This will imply that if \(Eve\) ran in polynomial time and had polynomial advantage over \(1/|M|\) in guessing a plaintext chosen from \(M\), then \(Eve'\) would run in polynomial time and have polynomial advantage over \(1/2\) in guessing a plaintext chosen from \(\{ m_0,m_1\}\).

The first item can be shown by simply doing the same proof more carefully, keeping track how the advantage over \(\tfrac{1}{|M|}\) for \(Eve\) translates into an advantage over \(\tfrac{1}{2}\) for \(Eve'\). As the world’s most annoying saying goes, doing this is an excellent exercise for the reader. The item point is obtained by looking at the definition of \(Eve'\) from that proof. On input \(c\), \(Eve'\) computed \(m=Eve(c)\) (which costs \(T\) operations), checked if \(m=m_0\) (which costs, say, at most \(5\ell\) operations), and then outputted either \(1\) or a random bit (which is a constant, say at most \(100\) operations).

### Proof by reduction

The proof of Reference:twotomanycomp is a model to how a great many of the results in this course will look like.
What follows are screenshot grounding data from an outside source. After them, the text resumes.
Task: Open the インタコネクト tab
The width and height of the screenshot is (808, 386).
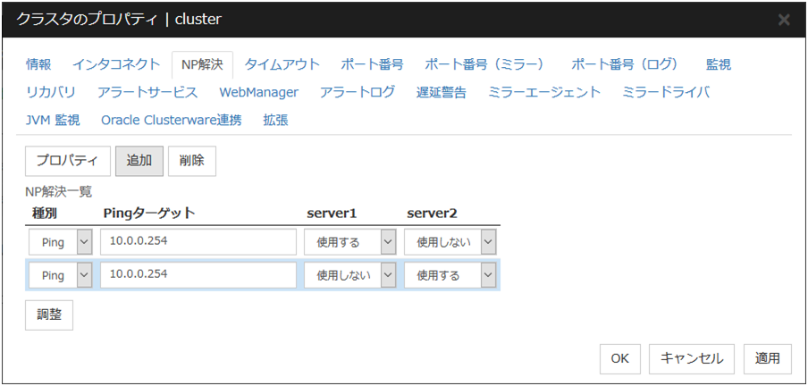Action: [111, 64]
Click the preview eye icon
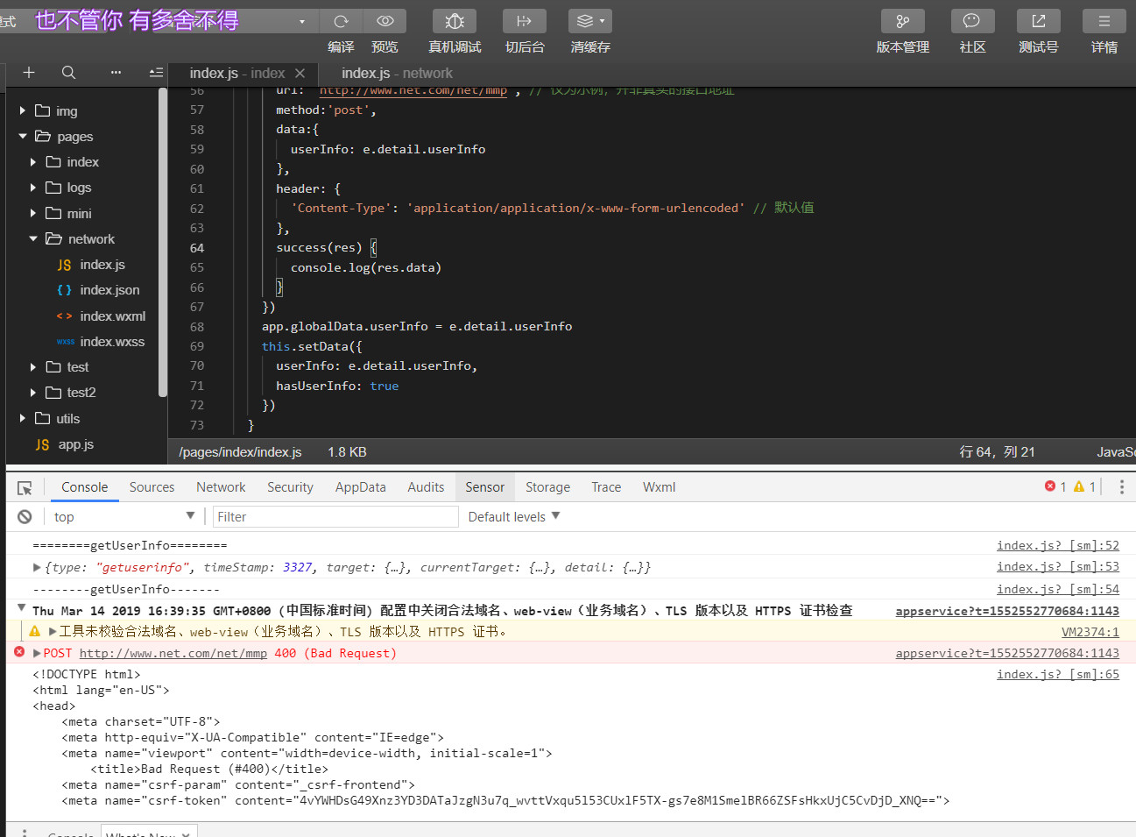 click(x=385, y=21)
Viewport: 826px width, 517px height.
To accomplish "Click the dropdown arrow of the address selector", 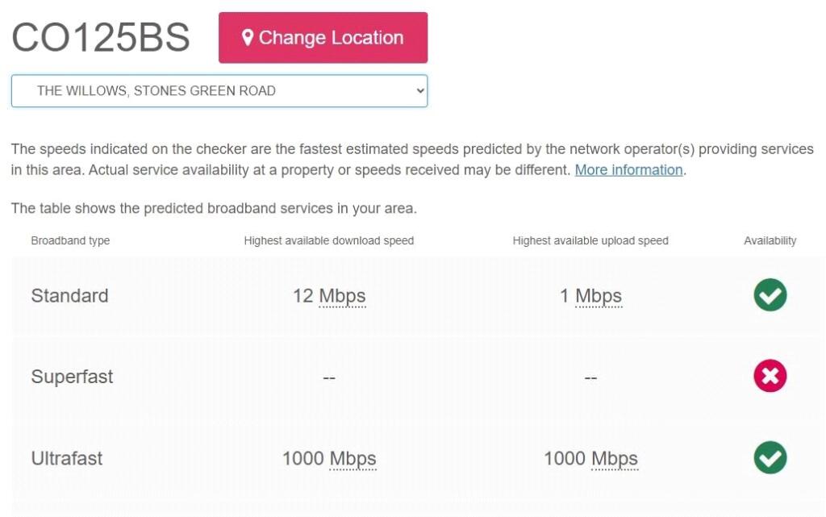I will pos(419,91).
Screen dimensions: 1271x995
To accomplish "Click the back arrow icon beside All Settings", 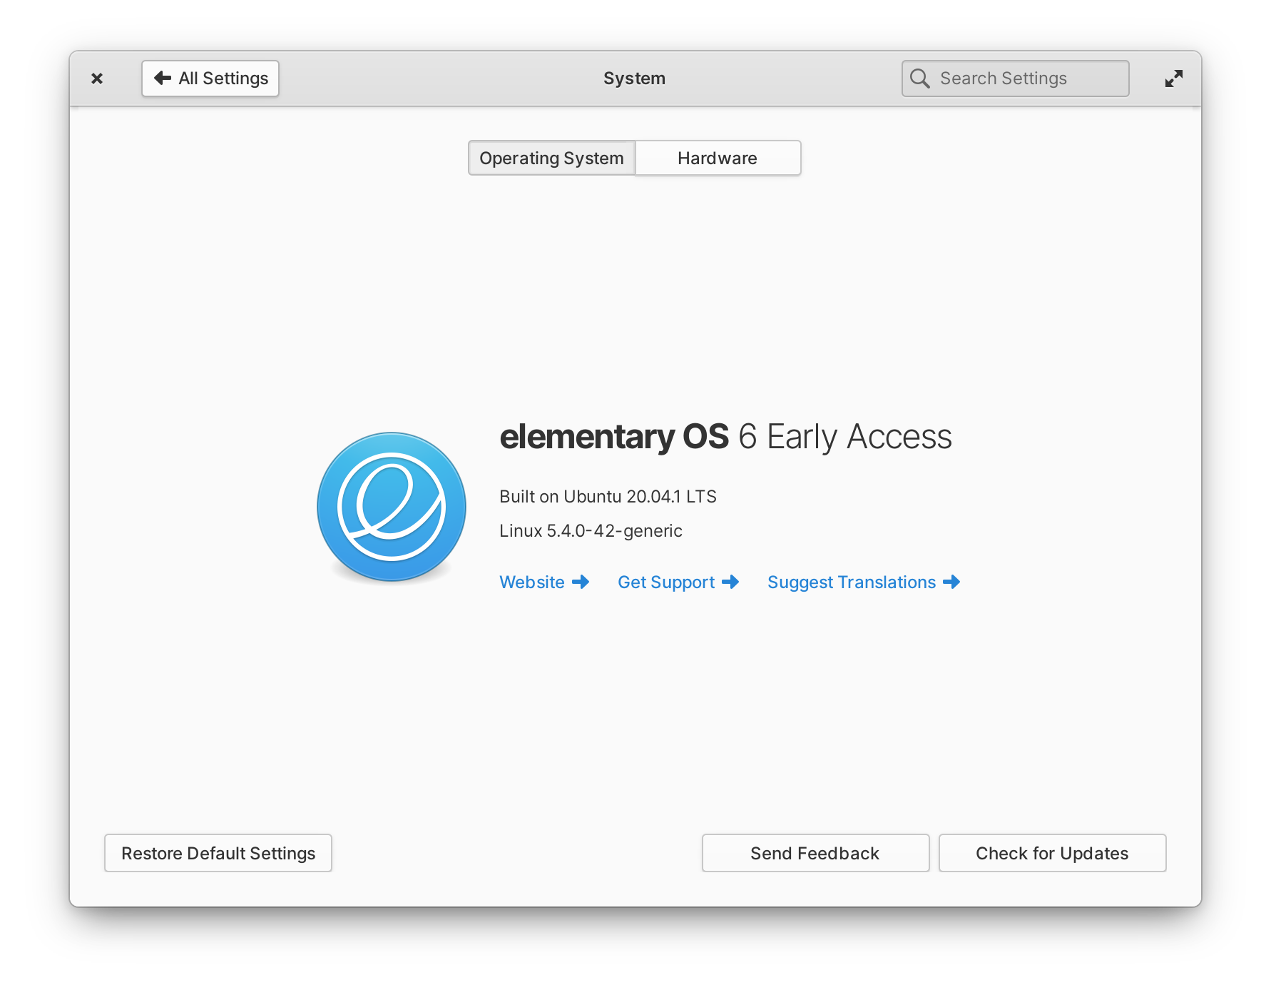I will coord(163,78).
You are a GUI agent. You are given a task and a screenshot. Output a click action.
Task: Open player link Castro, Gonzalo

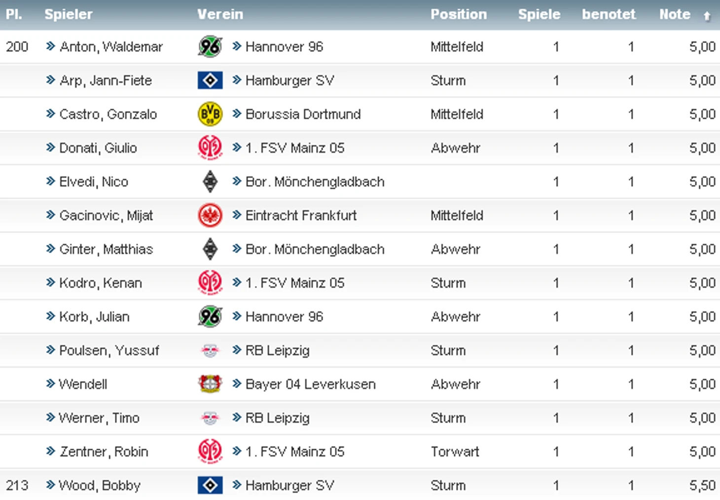[x=108, y=114]
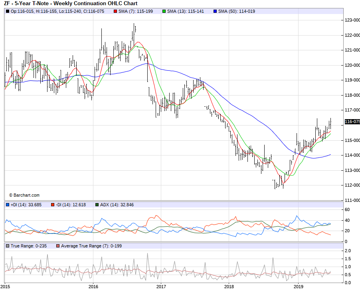Click the 112-000 price axis label
Viewport: 360px width, 299px height.
tap(352, 185)
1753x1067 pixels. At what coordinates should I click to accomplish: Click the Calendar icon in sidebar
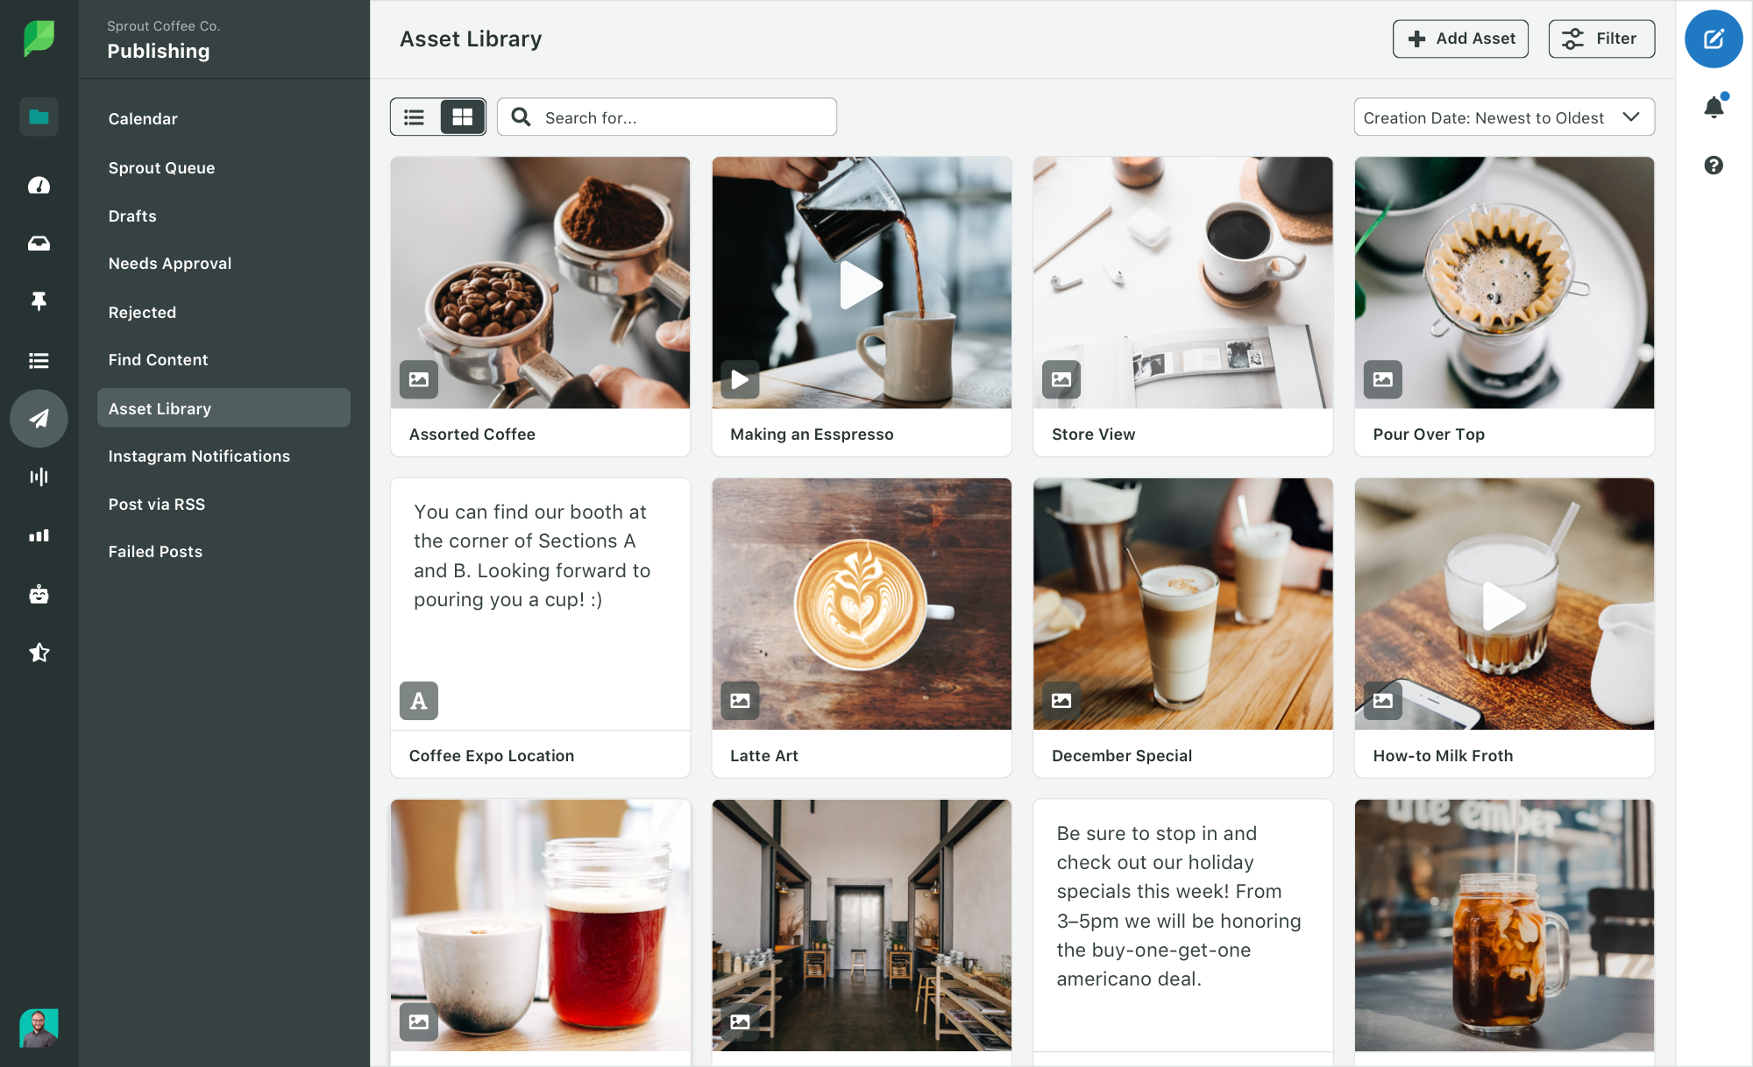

Generally we will have many theorems of the form:

“If there is a scheme \(S'\) satisfying security definition \(X'\) then there is a scheme \(S\) satisfying security definition \(X\)”

In the context of Reference:twotomanycomp, \(X'\) was “having \(t\) bits of security” (in the context distinguishing between encryptions of two ciphertexts) and \(X\) was the more general notion of hardness of getting a non-trivial advantage over guessing for an encryption of a random \(m\in M\). While in Reference:twotomanycomp the encryption scheme \(S\) was the same as \(S'\), this need not always be the case. However, all of the proofs of such statements will have the same global structure— we will assume towards a contradiction, that there is an efficient adversary strategy \(Eve\) demonstrating that the scheme \(S\) violates the security notion \(X\), and build from \(Eve\) a strategy \(Eve'\) demonstrating that \(S'\) violates \(X\). This is such an important point that it deserves repeating:

The way you show that if \(S'\) is secure then \(S\) is secure is by giving a transformation from an adversary that breaks \(S\) into an adversary that breaks \(S'\)

For computational secrecy, we will always want that \(Eve'\) will be efficient if \(Eve\) is, and that will usually be the case because \(Eve'\) will simply use \(Eve\) as a black box, which it will not invoke too many times, and addition will use some polynomial time preprocessing and postprocessing. The more challenging parts of such proofs are typically:

- Coming up with the strategy \(Eve'\).
- Analyzing the probability of success and in particular showing that if \(Eve\) had non-negligible advantage then so will \(Eve'\).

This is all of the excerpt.